§ **TEXT BLOCK**:

The functions effectively take a set $S$ that is always a subset of a global set of all possible values $G$, where $|G|>1000$. (alternatively, they could take a $|G|$tuple of booleans, if that's easier). The functions return a real result. I want to minimize over $S$ the average value of these functions if all of them are given the same parameter $S$.

$$\min_{S\,\subset\, G}\left(\sum_{f\,\in\,F}f(S)\right)$$

Now here's the catch:

The functions take a fantastic amount of time to run (say, a few hours), and I intend to have a huge collection of such functions (say $|F|>1000$ to start). Every so often, a new function will be created and be added to the set. There is no bound to the size of $F$.

Obviously, I can't just use closed form optimization (I'll be dead before it'll finish), so I'm interested in an algorithm that can find an approximate solution and progressively refine it over time as new function results and new functions come in (and hopefully converge faster than brute force).

§ **DATA BELOW**:

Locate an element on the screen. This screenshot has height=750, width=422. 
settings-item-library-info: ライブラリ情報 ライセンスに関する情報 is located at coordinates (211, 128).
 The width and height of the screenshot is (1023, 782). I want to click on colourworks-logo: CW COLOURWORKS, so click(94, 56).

§ **ACTIVITY LIST**:
#1 In the text on minimizing a sum of slow functions, condense the paragraph that begins "The functions take a fantastic amount of time" into a brief bulleted list that keeps its main facts.
#2 Go on with the text on minimizing a sum of slow functions, starting after its final sentence.

§ **RESULTS OF THE EXERCISE**:
#1
- Each function takes a very long time to run, such as a few hours.
- The collection of functions will be large, starting with more than 1000.
- New functions will be created and added to the set from time to time.
- The size of $F$ has no upper bound.

#2
We can have a better-than-brute-force because the functions $F$ behave similarly. Namely, $f(S) \approx f(T)$ when $S\approx T$ and $k_aF_a(S) \approx k_bF_b(S)$ for all $S$ ($k$ is constant). There are, of course, many exceptions.


Now, I am new in the CS field so I have no idea what things are called. AFAIK I haven't learned how to do this in Into to ML, but it has the feel of a Genetic Algorithm problem. If anyone could point me to a technique or a name, I'd be very happy.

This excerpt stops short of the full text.